When creating graphic libraries you most likely end up dealing with points and rectangles. If you're particularly unlucky, you may end up dealing with affine matrices and 2D transformations. If you're writing a graphic library with 3D transformations, though, you are going to hit the jackpot: 4x4 matrices, projections, transformations, vectors, and quaternions.
Most of this stuff exists, in various forms, in other libraries, but it has the major drawback of coming along with the rest of those libraries, which may or may not be what you want. Those libraries are also available in various languages, as long as those languages are C++; again, it may or may not be something you want.
For this reason, I decided to write the thinnest, smallest possible layer needed to write a canvas library; given its relative size, and the propensity for graphics libraries to have a pun in their name, I decided to call it Graphene.
This library provides types and their relative API; it does not deal with windowing system surfaces, drawing, scene graphs, or input. You're supposed to do that yourself, in your own canvas implementation, which is the whole point of writing the library in the first place.
Graphene is a C library. For this reason alone, it depends on GLib, as GLib gives us a fairly decent, portable, and maintained layer to depend on, instead of requiring me to re-implement a ton of code.

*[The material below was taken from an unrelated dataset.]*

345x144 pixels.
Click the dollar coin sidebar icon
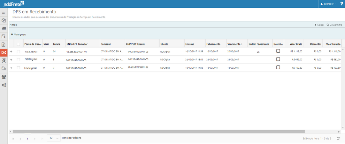tap(4, 61)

Graphene does not use the GObject type system, as of yet, but it may grow an optional dependency on it through a separate shared object, especially if in the future I'm going to generate introspection data for the benefit of GObject-based language bindings.

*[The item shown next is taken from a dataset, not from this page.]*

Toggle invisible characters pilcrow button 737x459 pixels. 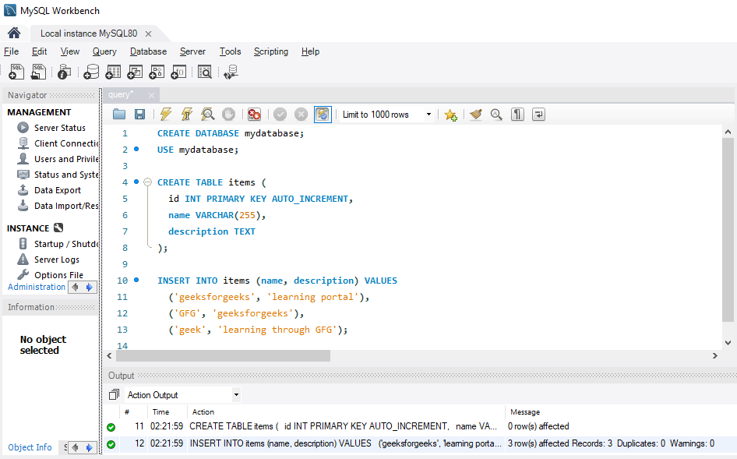click(517, 115)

Graphene contains optimizations for speeding up vector operations; those optimizations are optional, and used only if both Graphene was compiled with support for them and if the system you're running on has them. Currently, Graphene supports the following platform-specific fast paths:
- Streaming SIMD Extensions (SSE) 2
- ARM NEON
- GCC vector extensions
In the remote case in which none of these optimizations are available, Graphene will fall back to a naive scalar implementation.
In order to build and install Graphene you will need development tools and the headers of the dependencies.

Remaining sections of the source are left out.